STATED TASK 1:
Return the entries verbatim, from the line containing "At what coordinates" through the last line of the entries, including both ends, and leave the pictures out.

** BEGIN ARTICLE **

In February 1975 a private sector group had been formed to promote closer links between U.S. and Israeli scientific and technological enterprises. This group, composed of leading research and development executives from both U.S. and Israeli industry, was instrumental in providing advice and support to the Joint Committee during negotiations for the establishment of the Foundation. As discussions continued between the two governments, another significant private sector initiative was taking place. The Committee for the Economic Growth of Israel (CEG-I) was formed during March 1976, as an autonomous, voluntary organization of American and Israeli business people who joined forces to promote exports and investment in Israel.

In late April 1977, the U.S. Congress passed the legislation providing the funding for the Israel-U.S. Binational Industrial Research and Development Foundation. This was signed into law by President Carter on May 4, 1977. At the same time the Knesset, Israel's parliament, authorized the funding of the Israeli portion of the Foundation's endowment.

The Foundation was formally established in a ceremony in Washington DC on May 18, 1977, with the exchange of letters between Assistant Secretary of the Treasury Bergsten and Ambbassador Dinitz.

** END ARTICLE **

STATED TASK 2:
Carry the account of how the Israel-U.S. Binational Industrial Research and Development Foundation was established forward from its last sentence.

** BEGIN DATA EXTRACT **

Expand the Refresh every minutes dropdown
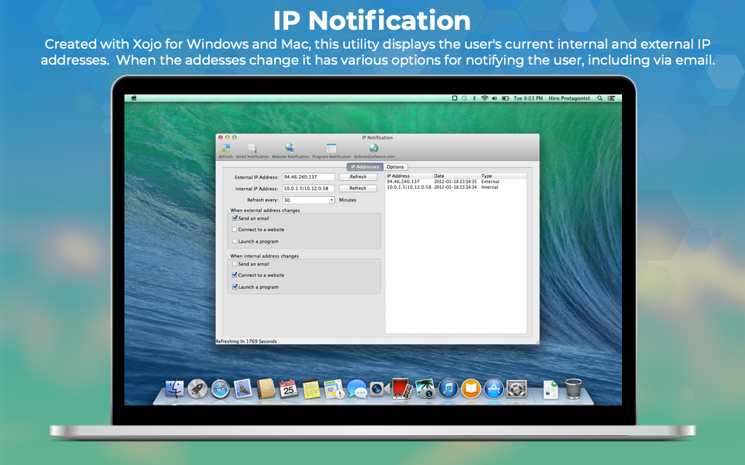This screenshot has width=745, height=465. pyautogui.click(x=332, y=200)
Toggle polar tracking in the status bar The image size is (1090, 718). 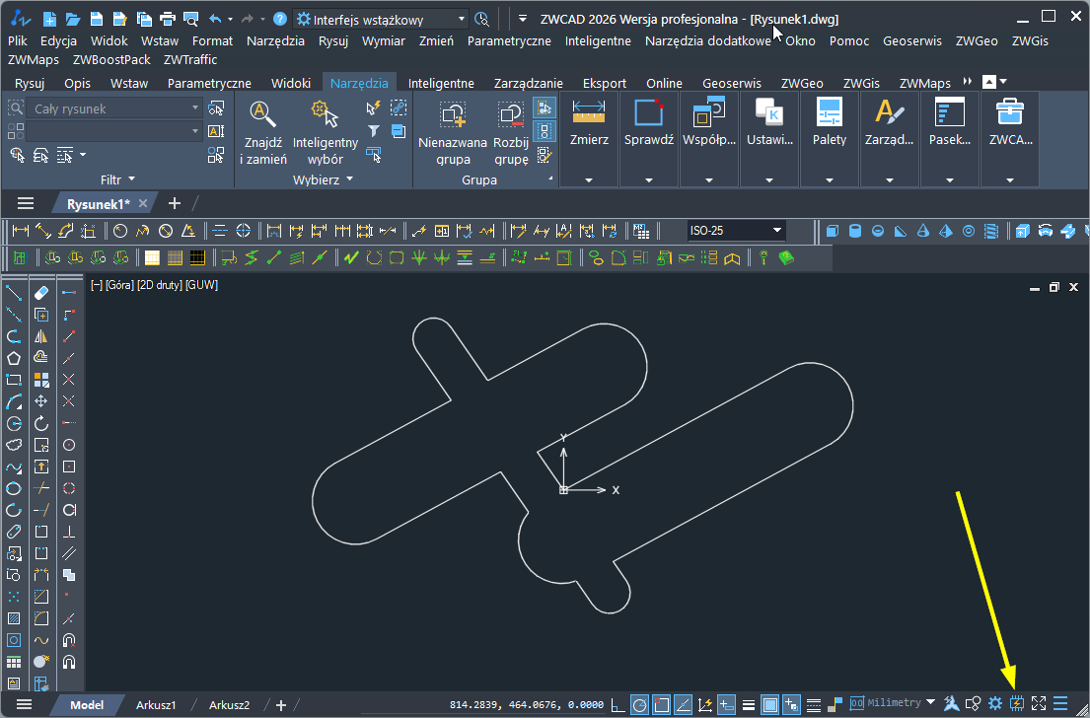click(x=640, y=704)
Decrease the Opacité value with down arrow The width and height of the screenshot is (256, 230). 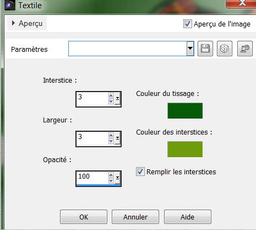point(111,181)
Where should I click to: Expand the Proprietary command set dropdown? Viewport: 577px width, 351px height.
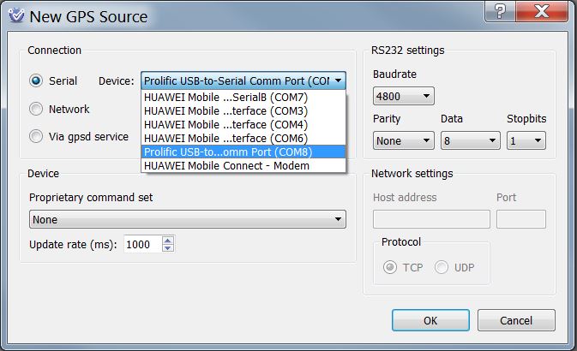click(187, 220)
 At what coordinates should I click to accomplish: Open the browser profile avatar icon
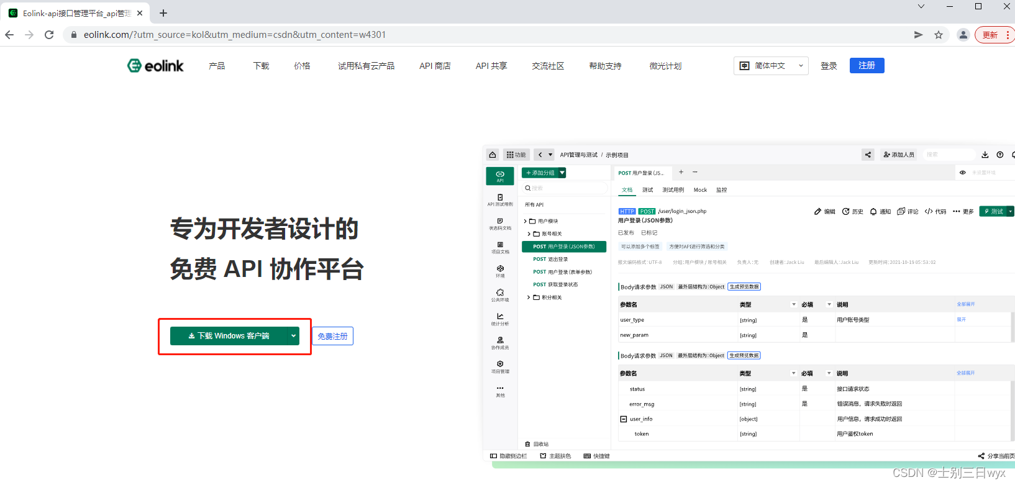(x=963, y=35)
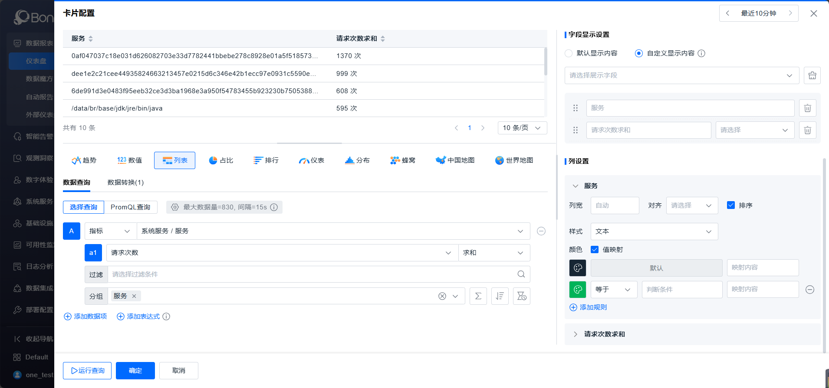Click the 运行查询 button
This screenshot has height=388, width=829.
(87, 371)
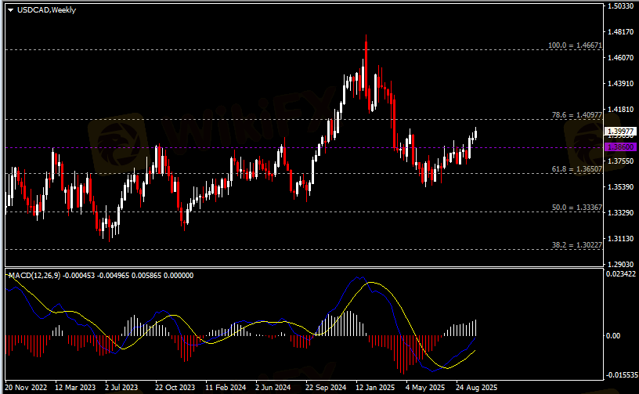Click the 61.8 = 1.36507 Fibonacci label

(577, 168)
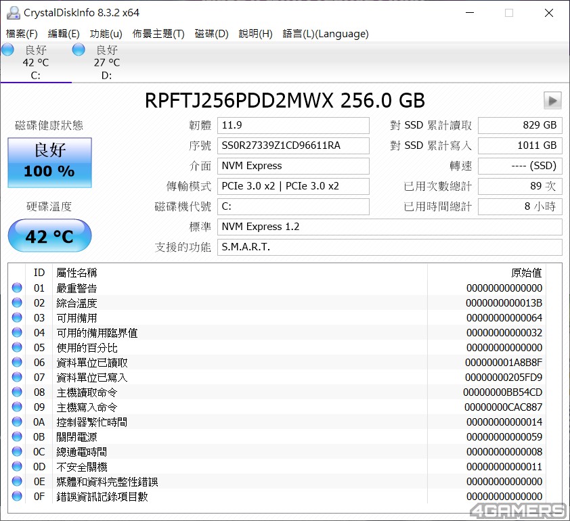Click the 屬性名稱 column header
Viewport: 570px width, 521px height.
(76, 273)
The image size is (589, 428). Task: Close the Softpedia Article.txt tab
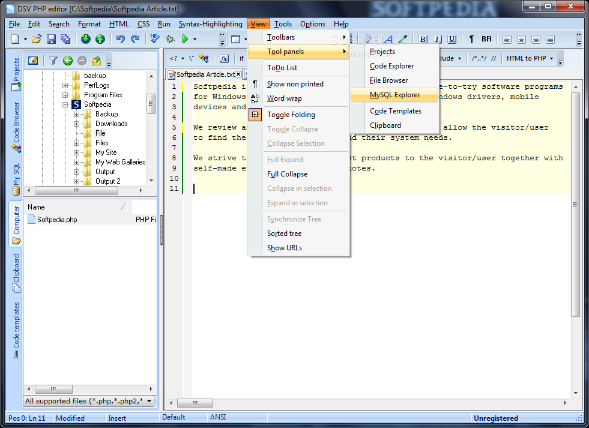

** END DATA EXTRACT **

WRITTEN RESPONSE 1:
 At what coordinates should I click to accomplish: Open the browser profile avatar icon
(x=963, y=35)
Click the 运行查询 button
This screenshot has height=388, width=829.
(87, 371)
Click the 61.8 = 1.36507 Fibonacci label

(577, 168)
Click the 屬性名稱 column header
Viewport: 570px width, 521px height.
(76, 273)
The image size is (589, 428). Task: Close the Softpedia Article.txt tab

WRITTEN RESPONSE 2:
The BIRD Foundation is managed by a Board of Governors (BOG) which appoints an Executive Director. The BOG consists of six members, three from each country, representing the Departments of Commerce, State and Treasury (U.S.), the Ministry of Economy and Industry and Ministry of Finance (Israel). The co-Chairmen of the BOG are a senior official from the U.S. National Institute of Standards and Technology (NIST) and the Chief Scientist of the Israel Ministry of Economy and Industry.[5]

The following is the list of Executive Directors since inception:

Name Term
A. Wade Blackman, Jr. 1977–1979
Dr. Ed Mlavsky[6] 1979–1993
Dan Vilenski 1993–1997
Dov Hershberg 1997–2005
Dr. Eitan Yudilevich 2006–Present


The BIRD Foundation approves projects twice a year, in June and in December. See the BIRD Foundation Handbook at BIRD's website[7] for application procedures.

Any pair of companies, one Israeli and one American, may jointly apply for BIRD support, so long as they have the combined capability and infrastructure to define, develop and commercialize innovative products based on industrial R&D. The BIRD Foundation offers "conditional grants" for joint development projects. The Foundation funds up to 50% of each company's R&D expenses associated with the joint project (up to a maximum of $1M per approved project). Repayments are due only if commercial revenues are generated as a direct result of the project.

In addition, the BIRD Energy[8] program sponsored by the U.S. Department of Energy and the Israel Ministry of National Infrastructure, Energy and Water Resources, approves projects once a year.[7]


  1. ^ Start--Up Nation. 2009. pp. 162–164.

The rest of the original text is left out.